Sampai saat ini, para astronom belum mengkonfirmasi, apakah ada planet yang memiliki potensi seperti Bumi -- dalam arti bisa menopang kehidupan. Namun, analisa awal mengatakan, planet tersebut punya diameter 1,5 kali Bumi.

Sejak Kepler mulai bekerja sampai dengan hari ke-43 saat data pertama dikumpulkan dari 700 kandidat planet, terdapat 5 kandidat sistem yang memiliki lebih dari 1 planet transit. Hasil identifikasi yang dilakukan tim Kepler menunjukkan target sistem ke-6 yang mengalami multi transit.

Selain kedua planet yang sudah dikonfirmasi, para peneliti Kepler juga mengidentifikasi obyek lain yang tampaknya merupakan planet ke-3 di sistem ini. Tanda keberadaannya memang sangat lemah dalam observasi yang dilakukan pada bintang Kepler-9.

Mencari Kembaran Bumi

Sampai saat ini, para astronot belum menemukan planet mirip Bumi dari observatorium Kepler. Temuan planet ketiga yang mirip Bumi dalam sistem Kepler 9, masih membutuhkan konfirmasi lebih lanjut. Jika keberadaan planet ketiga yang mirip Bumi sudah ada konfirmasi, planet itu bisa menjadi 'planet terkecil' yang dikenal, dalam system Kepler 9.

"Kami bisa mengatakan, dalam hal ukuran fisik, ini akan jadi yang terkecil, tapi kami belum mengetahui massanya," kata Matthew Holman, staf direktur divisi teori astrofisika di Harvard-Smithsonian Center, yang mengkonfirmasi temuan Kepper.
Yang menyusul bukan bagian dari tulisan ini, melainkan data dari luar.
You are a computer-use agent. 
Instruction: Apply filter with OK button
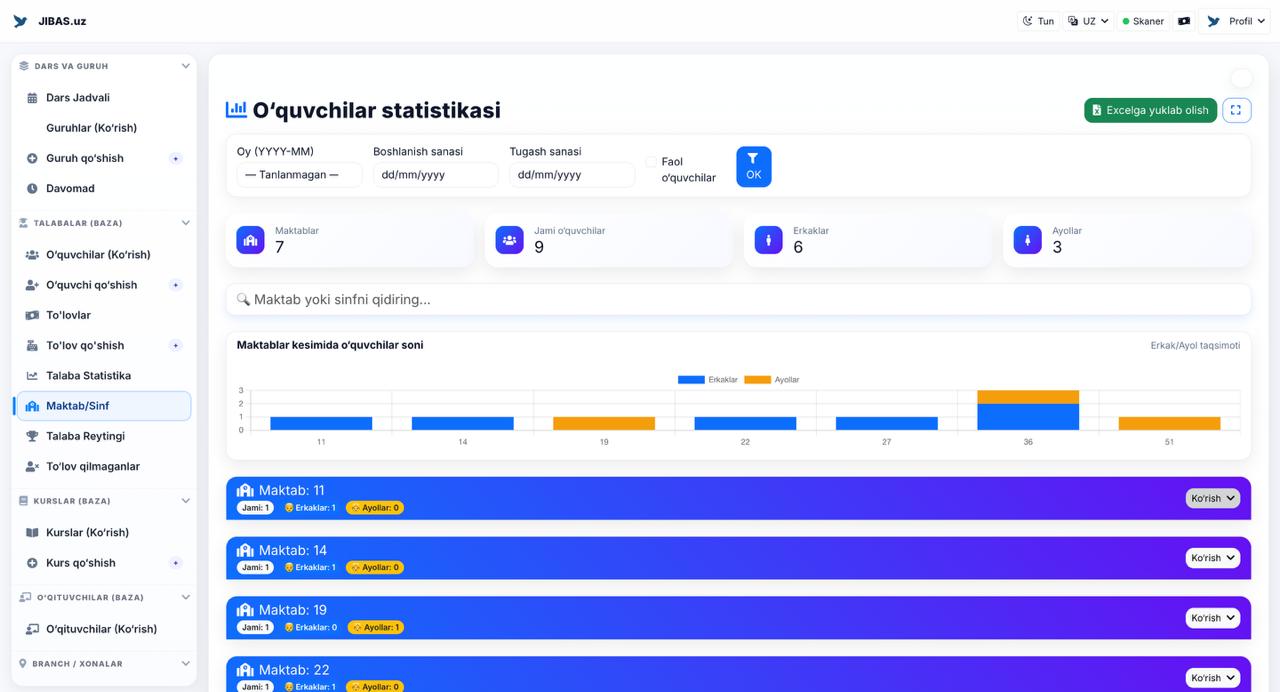[753, 166]
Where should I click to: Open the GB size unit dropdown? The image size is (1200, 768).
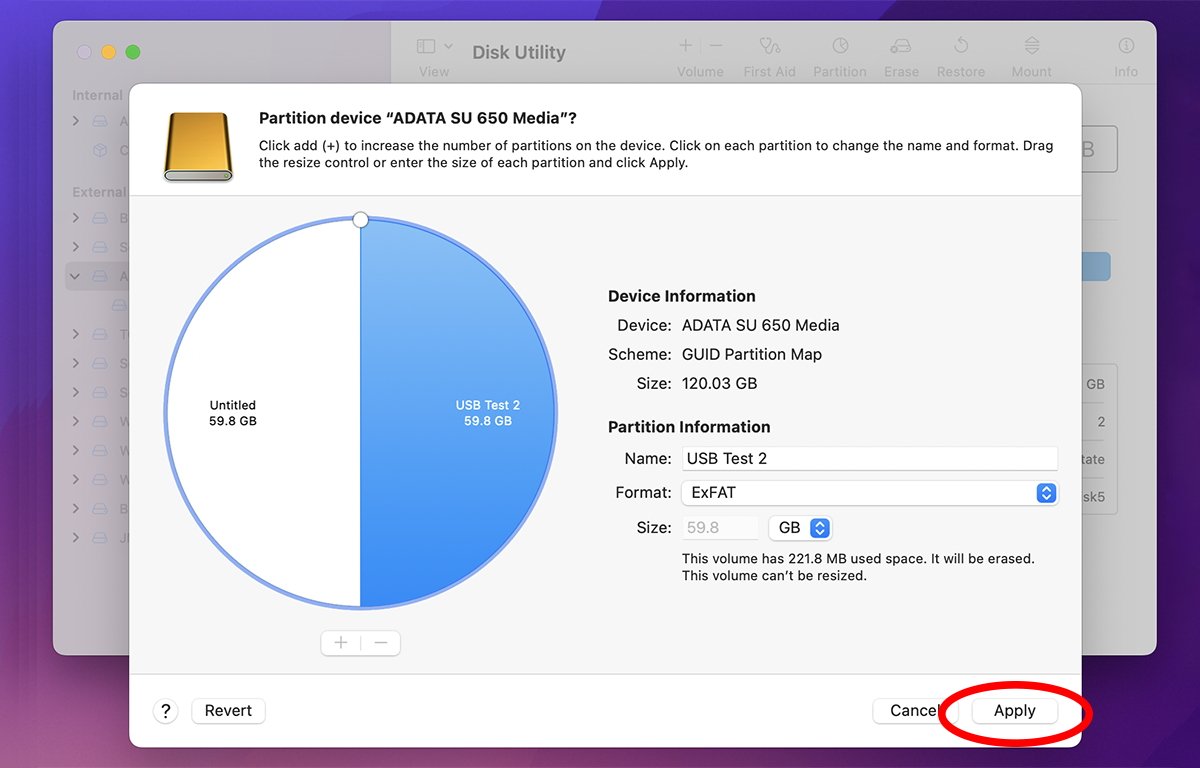click(x=799, y=528)
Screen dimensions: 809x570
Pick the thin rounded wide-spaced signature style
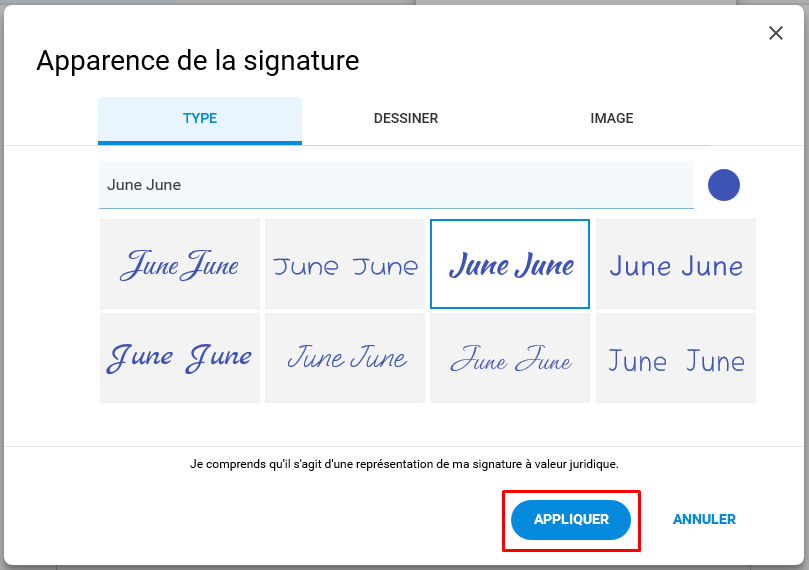point(345,264)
Keppler mengungkapkan, planet ketiga ini memiliki radius 11,5 kali Bumi dan memiliki periode orbital sekitar 1,6 hari di Bumi -- lebih pendek dari Kepler-9b dan 9c.

Para peneliti sedang meneliti apakah kandidat 'Kembaran Bumi' mengorbit di bintang yang sama dengan dua planet lainnya. "Salah satu pesan dari pekerjaan ini adalah bahwa Kepler membuat kemajuan menuju tujuan untuk menemukan sistem planet yang mirip dengan tata surya kita."

Namun dalam hal kelayakan huni, sistem Kepler-9 mungkin bukan tempat yang tepat untuk mencari kehidupan. "Planet-planet ini seperti tidak layak huni," kata Holman. Diperkirakan temperatur dua planet terbesar sangat tinggi, sekitar 740 derajat Kelvin (872 derajat Fahrenheit) dan 540 derajat Kelvin (512 derajatFahrenheit)."Temperatur itu jauh di atas titik didih air, maka diduga kuat itu bukan planet berpenghuni.